<<<<
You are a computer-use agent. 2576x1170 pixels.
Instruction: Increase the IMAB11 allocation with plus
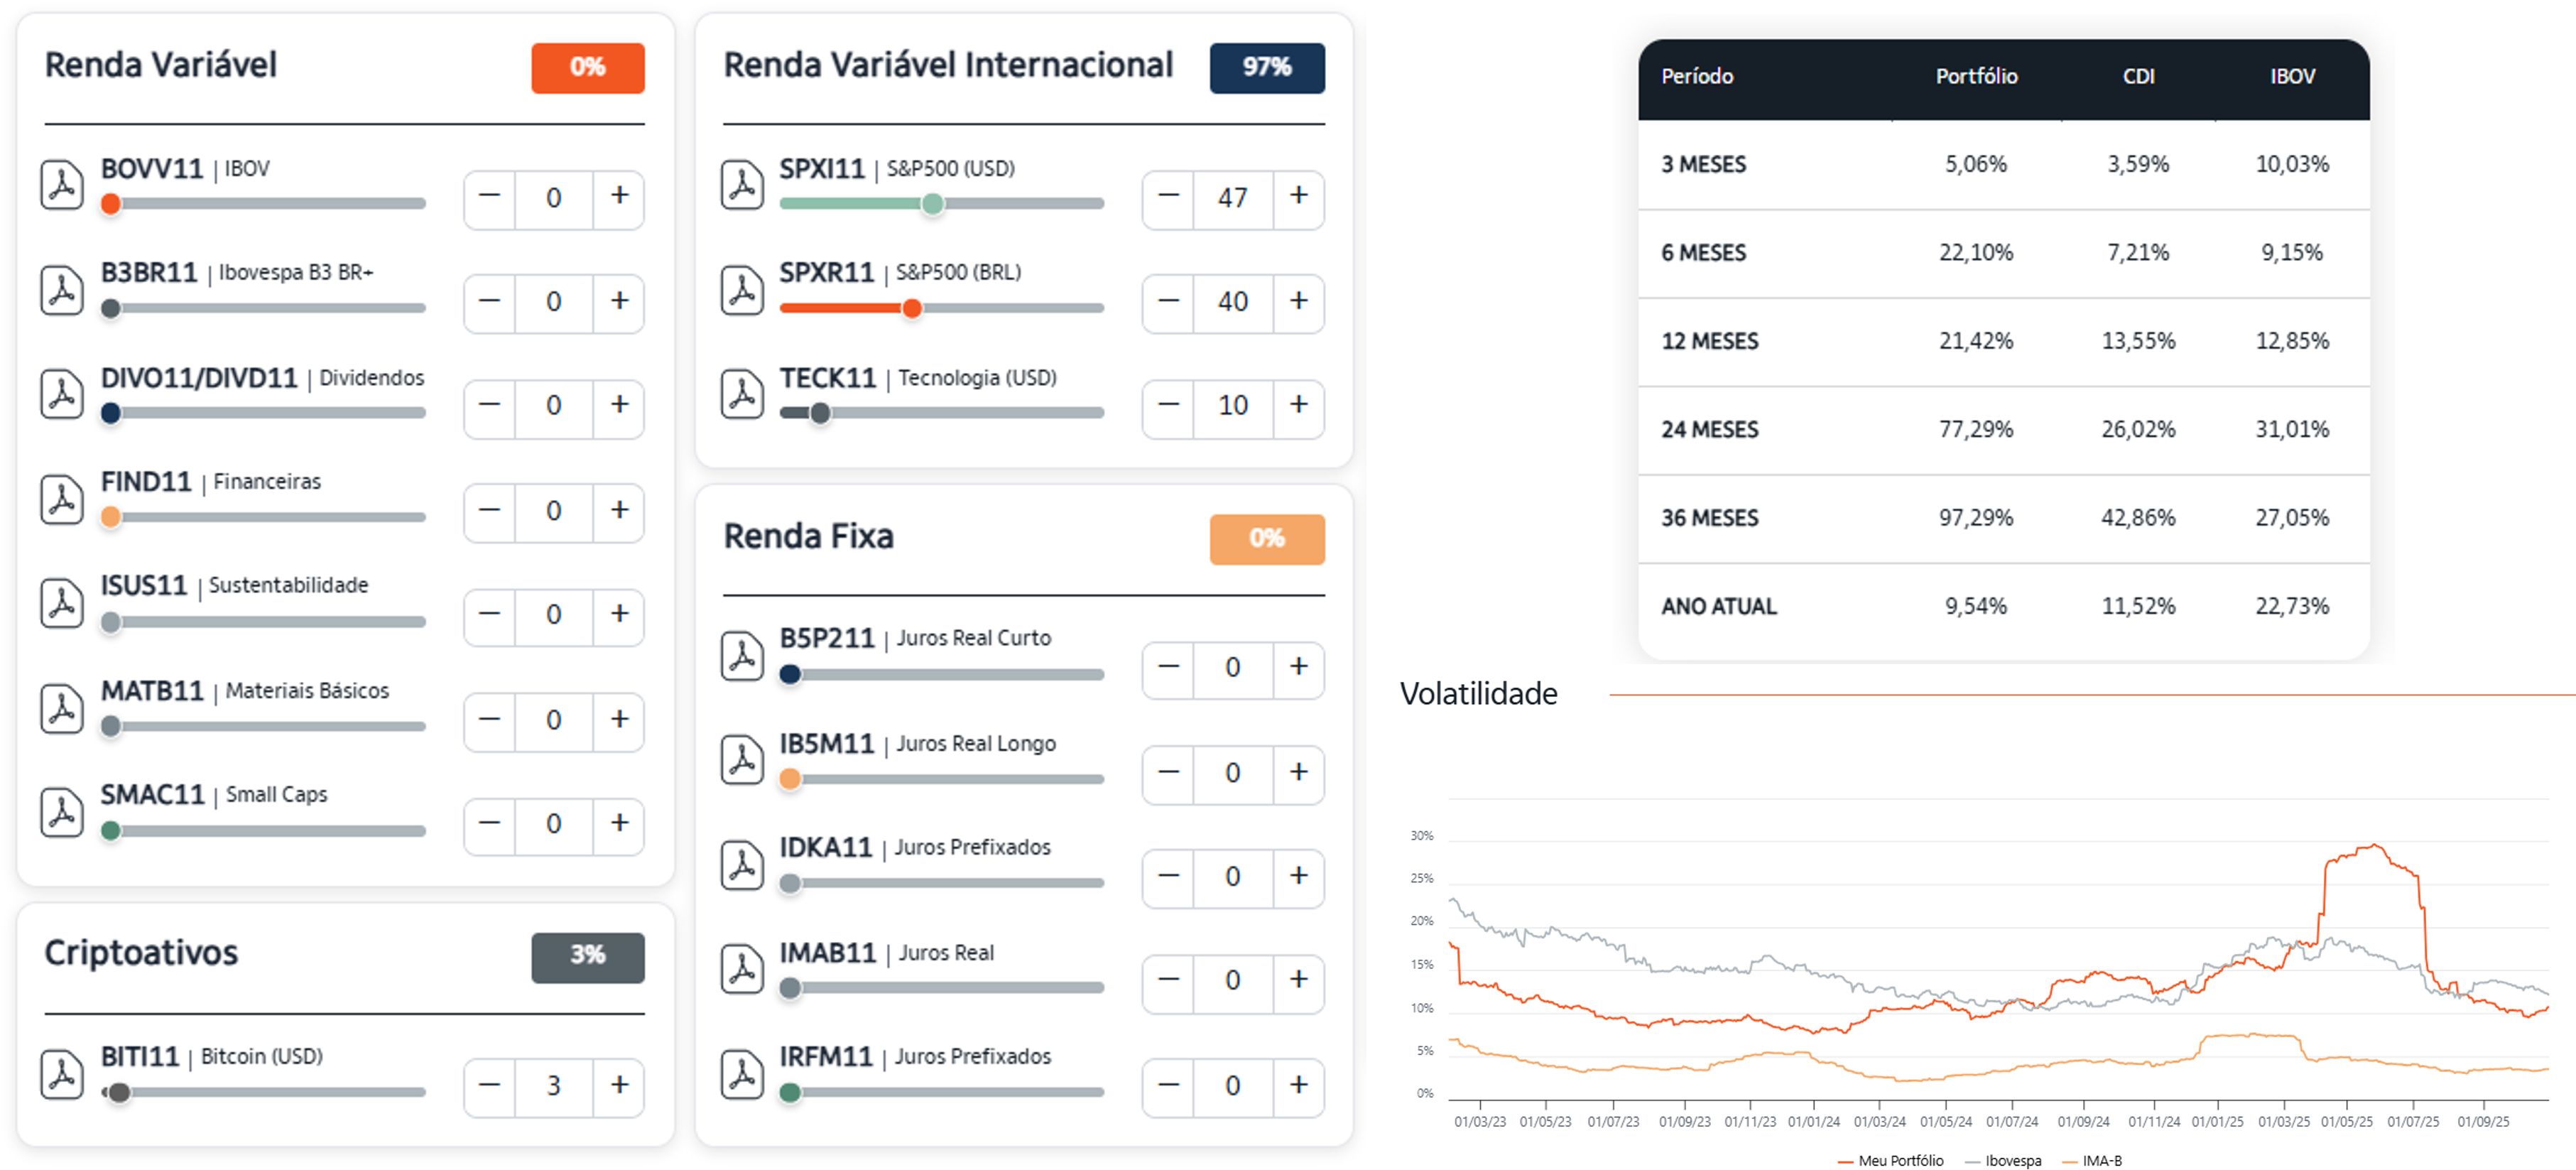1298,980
>>>>
<<<<
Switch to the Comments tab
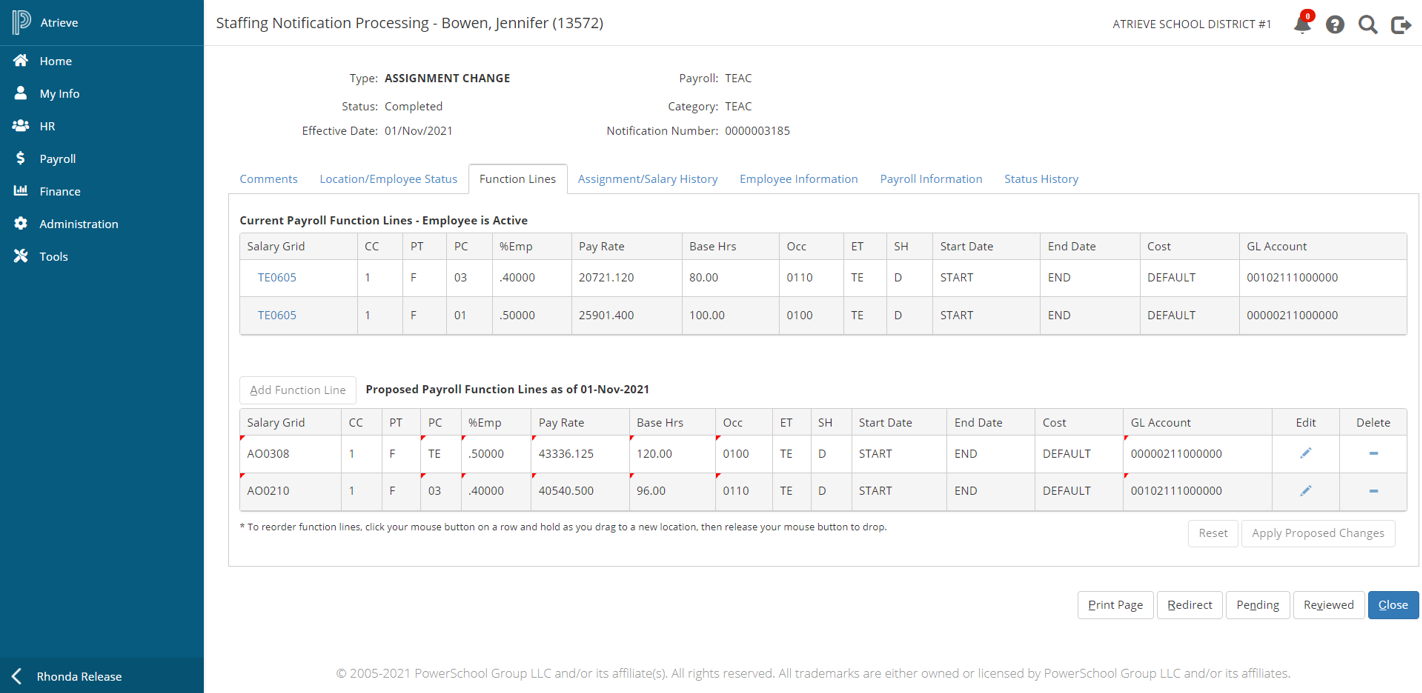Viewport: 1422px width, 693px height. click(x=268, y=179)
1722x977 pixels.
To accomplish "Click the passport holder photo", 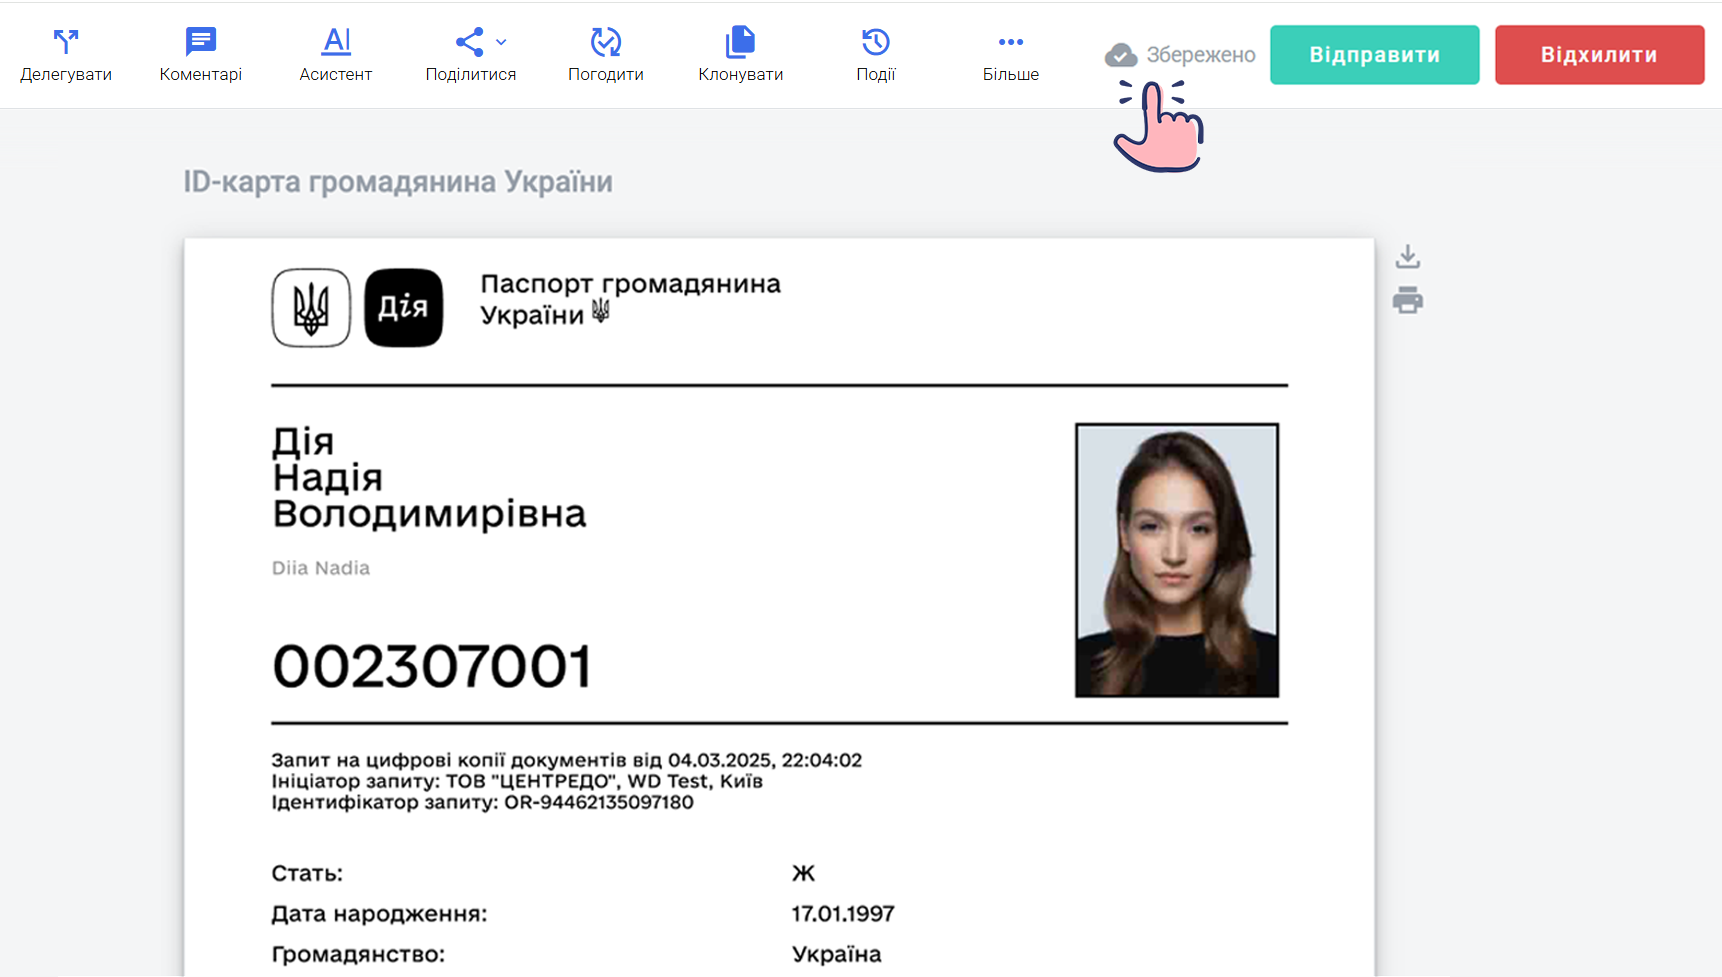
>>>>
<<<<
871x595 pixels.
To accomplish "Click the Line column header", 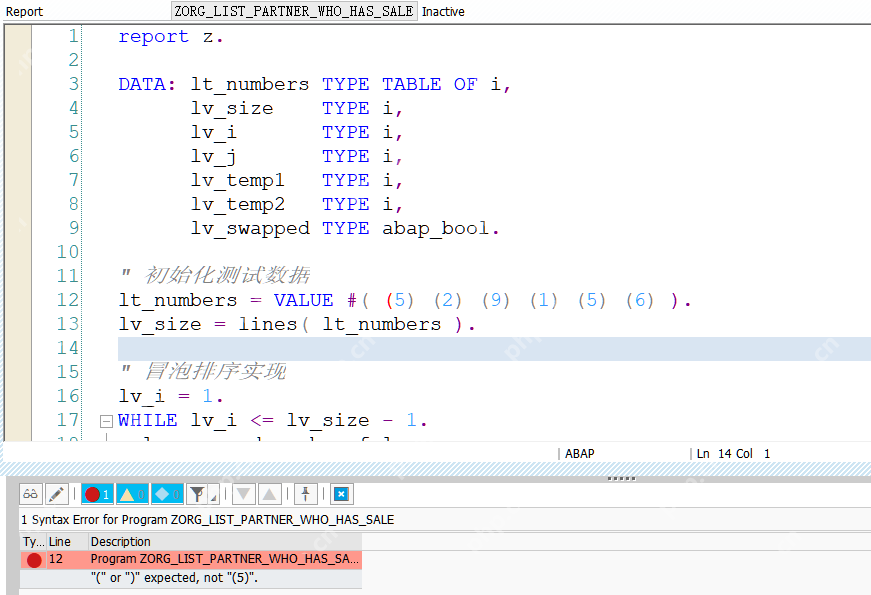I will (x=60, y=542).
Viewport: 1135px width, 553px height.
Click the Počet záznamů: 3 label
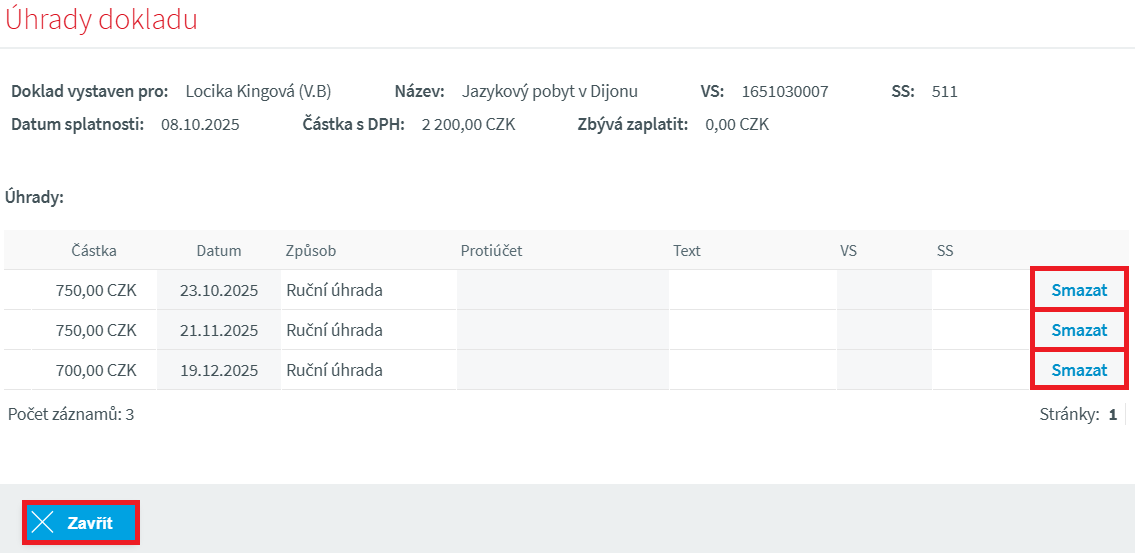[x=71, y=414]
>>>>
What to work on: Copy word for word the lines above, starting at the line containing "1722x977 pixels." and ending at the line containing "the passport holder", inclusive, with no pictures.

Response below:
1722x977 pixels.
To accomplish "Click the passport holder photo", 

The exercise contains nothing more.